I found that the Reach79 increased my download speeds some of the time, especially in weaker locations, by somewhere between a few percentage points and 100 percent or so. Its best result for me — in a whole series of tests, when averaged — was 43 percent. This was achieved in a suburban Starbucks. But most of the time, any improvement was far less dramatic.
And, as noted above, about half the time, the Reach79 didn’t improve average download speeds at all.
As for the field-test number (a negative number where a lower figure is better), the Reach79 did, in a few tests, manage to improve the number by 25 percent to 100 percent. But, in many of my tests, it did nothing at all. And with the case both on and off, this reading tended to fluctuate, sometimes considerably, with slight movements of my hand.
I wasn’t able to test one of the product’s key use cases — fixing dropped or garbled voice calls — because none occurred during my test period.
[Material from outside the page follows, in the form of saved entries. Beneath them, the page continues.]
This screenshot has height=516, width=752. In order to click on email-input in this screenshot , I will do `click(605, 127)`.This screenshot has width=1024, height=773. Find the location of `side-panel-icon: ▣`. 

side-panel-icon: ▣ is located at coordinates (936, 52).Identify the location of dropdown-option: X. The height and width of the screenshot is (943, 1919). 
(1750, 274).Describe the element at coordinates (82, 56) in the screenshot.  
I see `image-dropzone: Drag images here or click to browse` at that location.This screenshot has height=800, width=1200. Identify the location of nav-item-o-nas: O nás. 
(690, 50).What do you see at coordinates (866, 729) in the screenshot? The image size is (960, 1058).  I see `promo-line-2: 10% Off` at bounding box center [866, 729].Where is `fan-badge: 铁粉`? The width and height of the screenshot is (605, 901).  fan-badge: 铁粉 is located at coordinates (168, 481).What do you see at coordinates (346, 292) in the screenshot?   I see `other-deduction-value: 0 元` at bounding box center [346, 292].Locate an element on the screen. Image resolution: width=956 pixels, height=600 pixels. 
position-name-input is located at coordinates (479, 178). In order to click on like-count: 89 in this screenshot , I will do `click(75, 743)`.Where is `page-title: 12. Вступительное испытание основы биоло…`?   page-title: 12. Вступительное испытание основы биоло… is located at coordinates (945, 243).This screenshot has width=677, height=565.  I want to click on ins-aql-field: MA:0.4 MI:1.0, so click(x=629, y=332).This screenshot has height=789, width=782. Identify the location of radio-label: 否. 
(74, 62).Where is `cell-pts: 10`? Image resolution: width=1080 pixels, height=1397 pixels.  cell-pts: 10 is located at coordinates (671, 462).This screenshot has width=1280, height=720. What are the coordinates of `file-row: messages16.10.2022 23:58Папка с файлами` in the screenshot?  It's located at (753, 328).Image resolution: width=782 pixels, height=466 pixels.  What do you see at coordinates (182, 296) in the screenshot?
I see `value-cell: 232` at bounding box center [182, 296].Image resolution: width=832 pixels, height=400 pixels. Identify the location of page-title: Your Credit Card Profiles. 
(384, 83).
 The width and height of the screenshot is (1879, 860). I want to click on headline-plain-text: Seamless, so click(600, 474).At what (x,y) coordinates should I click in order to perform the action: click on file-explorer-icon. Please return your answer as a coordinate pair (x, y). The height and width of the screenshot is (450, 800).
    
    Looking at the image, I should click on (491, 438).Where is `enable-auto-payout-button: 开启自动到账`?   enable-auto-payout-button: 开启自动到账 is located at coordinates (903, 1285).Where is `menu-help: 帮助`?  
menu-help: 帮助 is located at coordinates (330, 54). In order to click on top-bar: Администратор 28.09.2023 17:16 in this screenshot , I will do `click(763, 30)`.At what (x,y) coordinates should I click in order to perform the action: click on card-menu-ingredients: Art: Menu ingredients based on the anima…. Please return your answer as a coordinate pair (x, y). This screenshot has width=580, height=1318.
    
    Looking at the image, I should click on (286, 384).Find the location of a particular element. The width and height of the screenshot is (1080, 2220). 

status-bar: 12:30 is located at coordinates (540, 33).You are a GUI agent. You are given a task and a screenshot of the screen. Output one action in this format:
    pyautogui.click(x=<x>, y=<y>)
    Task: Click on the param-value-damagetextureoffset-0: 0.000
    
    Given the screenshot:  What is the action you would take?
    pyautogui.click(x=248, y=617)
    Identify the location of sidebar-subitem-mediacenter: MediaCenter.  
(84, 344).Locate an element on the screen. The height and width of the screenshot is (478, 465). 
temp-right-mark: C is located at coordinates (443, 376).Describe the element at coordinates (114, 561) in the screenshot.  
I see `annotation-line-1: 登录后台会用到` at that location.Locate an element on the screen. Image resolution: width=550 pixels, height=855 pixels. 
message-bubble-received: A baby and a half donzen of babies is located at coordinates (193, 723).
The company notes that it tested the case with 200 consumers in 37 states, and in a certified test lab. It concedes that results can be quite variable, as mine were. But, it said, in cases where users were getting especially slow speeds, the Reach79 “increased download speeds from an average of 3.8Mbps to an average of 5.8Mbps, a 2Mbps or 52 percent improvement in average download speeds.”
Bottom line: I cannot recommend the Reach79 as a cure-all for reception and speed problems, due to its inconsistent performance. But it’s worth a shot if your voice reception and data speeds are so bad they’re driving you crazy.